Collected data entries:
※
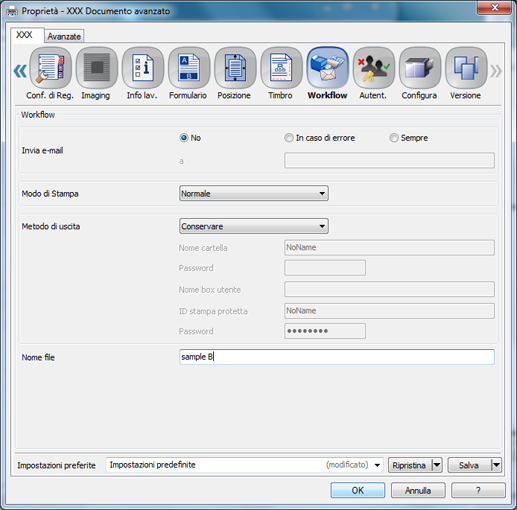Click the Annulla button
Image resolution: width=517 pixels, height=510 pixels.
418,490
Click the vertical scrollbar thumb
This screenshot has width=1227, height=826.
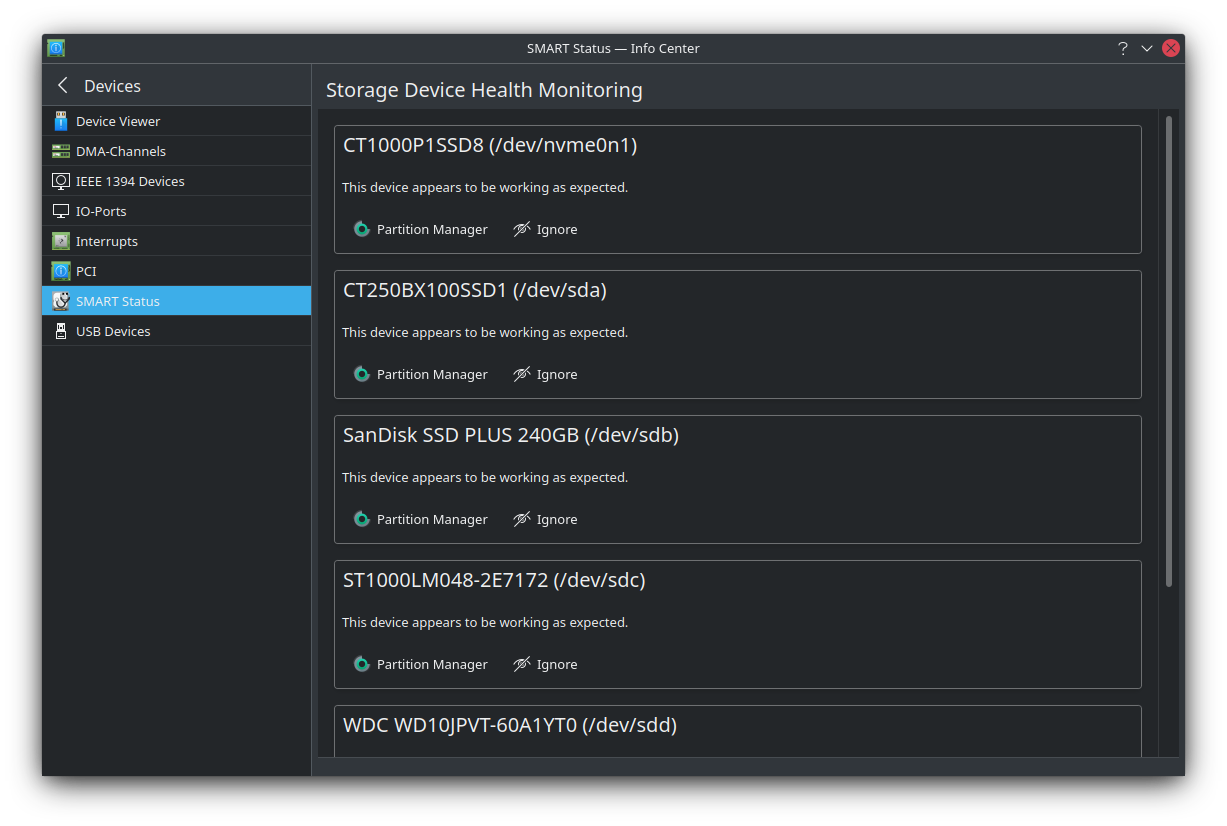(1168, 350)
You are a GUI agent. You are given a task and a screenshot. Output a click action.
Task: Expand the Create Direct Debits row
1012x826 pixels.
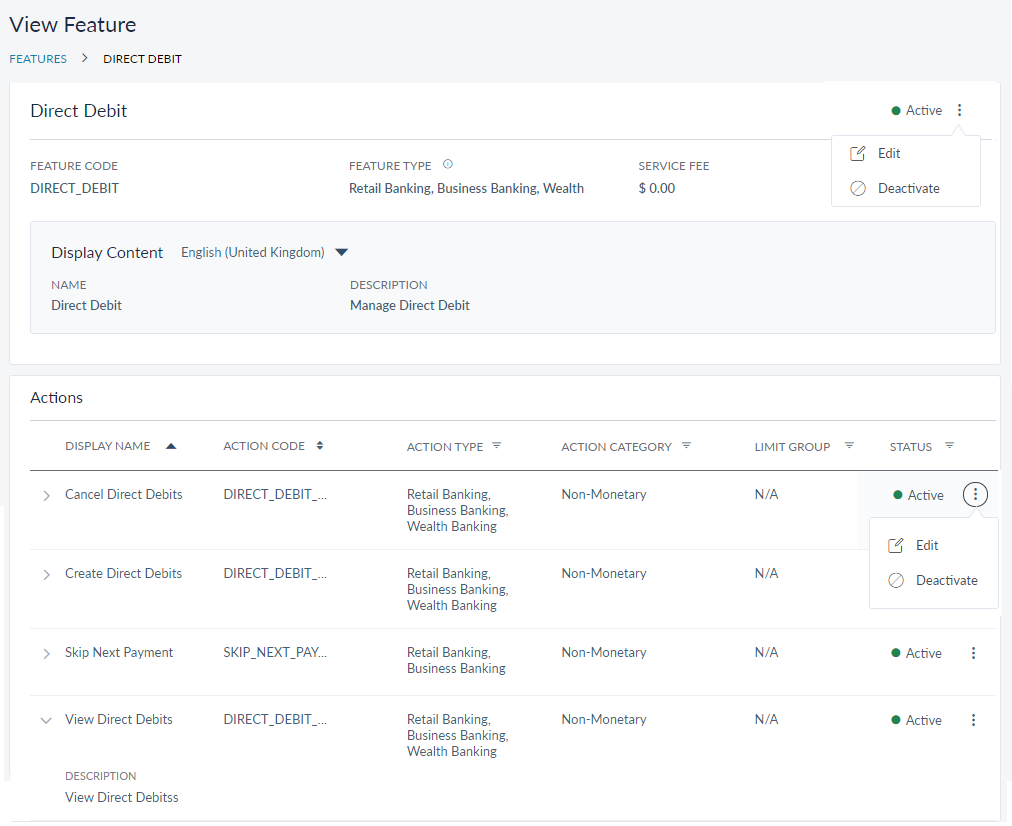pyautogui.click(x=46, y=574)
※
ASSIGNED TASK =>
The answer must be an exact copy of the lines from the one containing "Task: Expand the Create Direct Debits row" through the last line of the records, and nothing else. Pictures do not belong in it.

EXERCISE ANSWER =>
Task: Expand the Create Direct Debits row
1012x826 pixels.
pyautogui.click(x=46, y=574)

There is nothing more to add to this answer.